One-Stop multienergy pancreatic dynamic volume perfusion imaging using photon-counting detector CT: Initial experience

Purpose: This study reports initial experience with a modified one-stop, multienergy pancreatic VPCT protocol using PCCT, designed for comprehensive morphologic analysis and functional perfusion assessment of pancreatic ductal adenocarcinoma (PDAC). Materials and Methods: From April 2024 to October 2024, participants with suspected PDAC were prospectively enrolled and underwent preoperative pancreatic dynamic VPCT. Individual phase images were extracted from perfusion datasets using T3D, virtual monoenergetic images (VMIs) at 55 and 70 keV reconstruction for diagnostic interpretation. Diagnostic image quality was assessed both quantitatively and subjectively. Perfusion maps were generated for analysis. Perfusion parameters were compared between PDAC lesions and normal parenchyma, as well as among PDAC histopathological differentiation. Radiation doses were recorded. Results: A total of 65 participants (39 male; mean age, 66.2 +/- 6.3 years) with histologically confirmed PDAC were included. The protocol achieved a mean effective radiation dose of 16.4 +/- 4.5 mSv.
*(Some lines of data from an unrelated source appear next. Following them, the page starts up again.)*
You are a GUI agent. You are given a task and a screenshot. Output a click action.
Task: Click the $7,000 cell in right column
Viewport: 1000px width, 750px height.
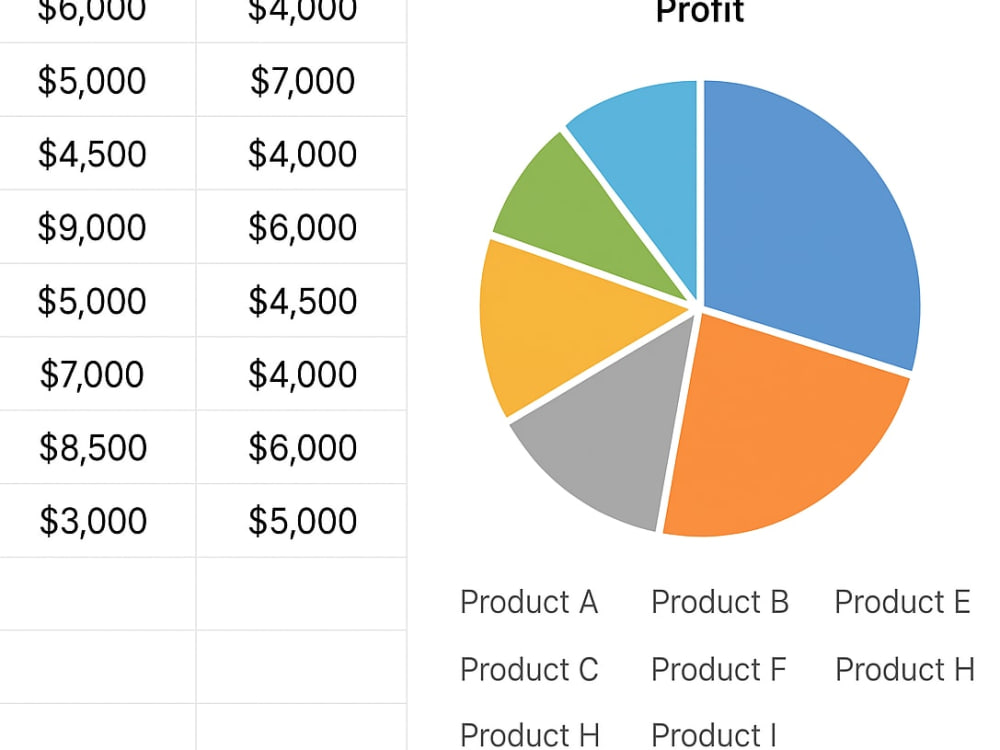(x=302, y=80)
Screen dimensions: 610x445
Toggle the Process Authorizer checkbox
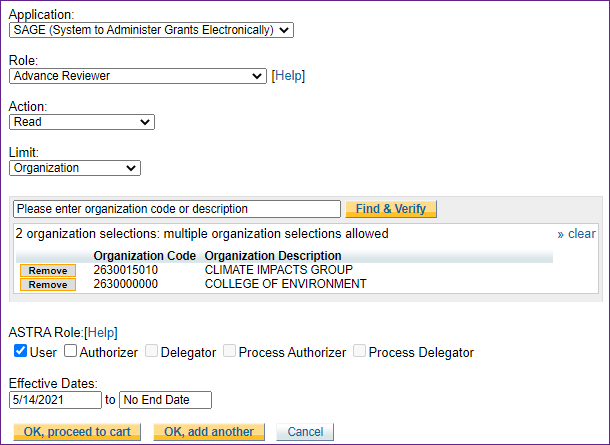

All individual phase images met diagnostic quality standards (subjective scores >= 3). Among these, 55 keV VMIs demonstrated the highest CNR for PDAC lesions and adjacent vasculature, and superior subjective scores for lesion conspicuity in both pancreatic parenchymal and portal venous phases (all p < 0.05). Perfusion parameters, including blood flow (BF), blood volume (BV), time to drain (TTD), mean transit time, time to start, Tmax, and flow extraction product (FEP), differed significantly between PDAC lesions and normal parenchyma (all p < 0.05). Poorly differentiated PDAC lesions exhibited significantly lower BF, BV, TTD, and Tmax values and reduced lesion-to-parenchyma ratios of BF, BV, and FEP compared to moderately-to-well-differentiated PDAC lesions. Conclusion: The one-stop, multienergy pancreatic VPCT protocol using PCCT enables high-quality morphologic imaging and reliable functional perfusion assessment at reduced radiation doses. It provides valuable insights into PDAC differentiation and histopathological grading, with potential implications for improved clinical management.